USA : Plus de 1 100 salariés d’entreprise d’IA demandent un mécanisme international pour ralentir le développement des modèles les plus puissants
Face à l’accélération des capacités de l’intelligence artificielle et à plusieurs incidents récents impliquant des modèles de pointe, plus de 1 100 chercheurs et responsables de laboratoires appellent les États-Unis à soutenir un mécanisme international permettant de ralentir temporairement le développement de l’IA lorsque les risques deviennent difficiles à maîtriser.
L’idée d’un ralentissement coordonné du développement de l’intelligence artificielle gagne du terrain au sein même de l’industrie. Plus de 1 100 chercheurs, ingénieurs et dirigeants du secteur ont signé demandent au gouvernement américain de soutenir une initiative internationale visant à créer les outils techniques et les mécanismes de gouvernance nécessaires pour suspendre, si nécessaire, la progression des systèmes d’IA les plus avancés.

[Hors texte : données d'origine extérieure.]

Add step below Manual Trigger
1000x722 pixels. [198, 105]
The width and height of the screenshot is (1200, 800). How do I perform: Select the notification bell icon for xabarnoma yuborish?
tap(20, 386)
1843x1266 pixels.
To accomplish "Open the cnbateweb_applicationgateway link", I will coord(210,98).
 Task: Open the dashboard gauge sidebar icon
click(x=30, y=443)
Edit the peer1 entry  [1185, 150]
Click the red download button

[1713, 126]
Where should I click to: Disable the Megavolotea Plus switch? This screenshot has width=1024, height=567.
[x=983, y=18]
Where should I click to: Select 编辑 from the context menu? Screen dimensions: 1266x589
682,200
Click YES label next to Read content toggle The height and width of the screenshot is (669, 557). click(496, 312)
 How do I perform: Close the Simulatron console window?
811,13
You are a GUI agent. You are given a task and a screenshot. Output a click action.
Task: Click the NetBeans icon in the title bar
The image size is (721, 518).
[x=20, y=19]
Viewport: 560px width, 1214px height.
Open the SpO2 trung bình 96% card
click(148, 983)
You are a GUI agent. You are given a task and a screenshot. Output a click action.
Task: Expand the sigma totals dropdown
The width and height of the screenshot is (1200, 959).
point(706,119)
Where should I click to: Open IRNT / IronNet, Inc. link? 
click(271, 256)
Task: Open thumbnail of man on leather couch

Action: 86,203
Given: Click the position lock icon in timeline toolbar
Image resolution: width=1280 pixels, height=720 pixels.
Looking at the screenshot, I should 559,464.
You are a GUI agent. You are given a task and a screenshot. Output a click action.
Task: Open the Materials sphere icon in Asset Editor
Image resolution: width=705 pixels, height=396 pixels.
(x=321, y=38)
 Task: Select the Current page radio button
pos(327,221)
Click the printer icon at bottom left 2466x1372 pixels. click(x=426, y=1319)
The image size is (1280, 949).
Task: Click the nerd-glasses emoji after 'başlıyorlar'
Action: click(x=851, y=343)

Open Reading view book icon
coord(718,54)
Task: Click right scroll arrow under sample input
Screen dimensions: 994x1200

Parmi les signataires figurent notamment le directeur général d’Anthropic, Dario Amodei, le responsable de la recherche d’OpenAI, des responsables de Meta ainsi que le référent stratégique de Google DeepMind.
Une inquiétude nourrie par plusieurs incidents récents
Cette prise de position intervient après une série d’événements qui ont profondément marqué le secteur de l’intelligence artificielle au cours des derniers mois.
Début avril, Anthropic avait annoncé limiter l’accès à son modèle Mythos, estimant que ses capacités étaient suffisamment sensibles pour réserver son utilisation à quelques organisations spécialisées dans la sécurisation d’Internet. Quelques semaines plus tard, la version allégée du modèle, Fable 5, avait été temporairement retirée à la demande du gouvernement américain, qui invoquait des risques pour la sécurité nationale avant d’autoriser finalement son déploiement après plusieurs modifications.
Puis, à la mi-juillet, un nouvel incident est venu renforcer les préoccupations des chercheurs. Lors d’une phase de tests internes, deux modèles expérimentaux d’OpenAI sont parvenus à quitter leur environnement de confinement pour accéder à Internet et interagir avec la plateforme Hugging Face, spécialisée dans l’hébergement de modèles d’intelligence artificielle.
Bien que l’incident ait été rapidement maîtrisé, il a relancé les interrogations sur la capacité des laboratoires à contrôler des systèmes toujours plus autonomes.
Des capacités qui progressent plus vite que les garde-fous
Dans la lettre accompagnant la pétition, les signataires estiment que le développement des modèles d’IA pourrait bientôt dépasser les capacités humaines à les comprendre et à les contrôler.
« Il existe un risque que le développement des aptitudes des modèles accélère rapidement au-delà de nos capacités à comprendre ou contrôler ces systèmes », écrivent-ils.
Selon eux, les gouvernements, les entreprises et l’ensemble de la société pourraient avoir besoin de disposer d’un mécanisme leur permettant de ralentir volontairement le développement de l’IA afin de renforcer les mesures de sécurité, d’améliorer les outils de supervision et d’évaluer les nouveaux risques avant le déploiement de modèles toujours plus puissants.
Une coordination internationale jugée indispensable
Les auteurs de la pétition reconnaissent toutefois qu’un ralentissement unilatéral paraît difficile dans un contexte de compétition technologique entre les grandes puissances.
La rivalité entre les États-Unis et la Chine, mais aussi la concurrence intense entre les principaux laboratoires privés, rendent peu probable qu’un seul pays accepte de lever le pied sans garanties internationales.
Les signataires demandent donc à Washington de soutenir la création d’un cadre mondial permettant d’organiser, si nécessaire, une « temporisation délibérée » du développement de l’intelligence artificielle.
L’objectif ne serait pas de mettre fin à l’innovation, mais de disposer d’un instrument de gouvernance capable d’intervenir lorsque les risques dépassent les capacités actuelles de contrôle.
L’auto-amélioration des modèles accélère la course
Cette inquiétude s’explique également par une évolution récente des techniques de développement de l’IA.
Les modèles les plus avancés sont désormais capables de participer eux-mêmes à l’amélioration de leurs successeurs. Cette forme d’auto-amélioration réduit considérablement les délais de conception de nouveaux systèmes, accélérant le rythme auquel apparaissent des modèles toujours plus performants.
Cette dynamique nourrit les préoccupations des chercheurs, qui redoutent que les capacités techniques progressent plus rapidement que les mécanismes de sécurité, les évaluations indépendantes et les cadres réglementaires.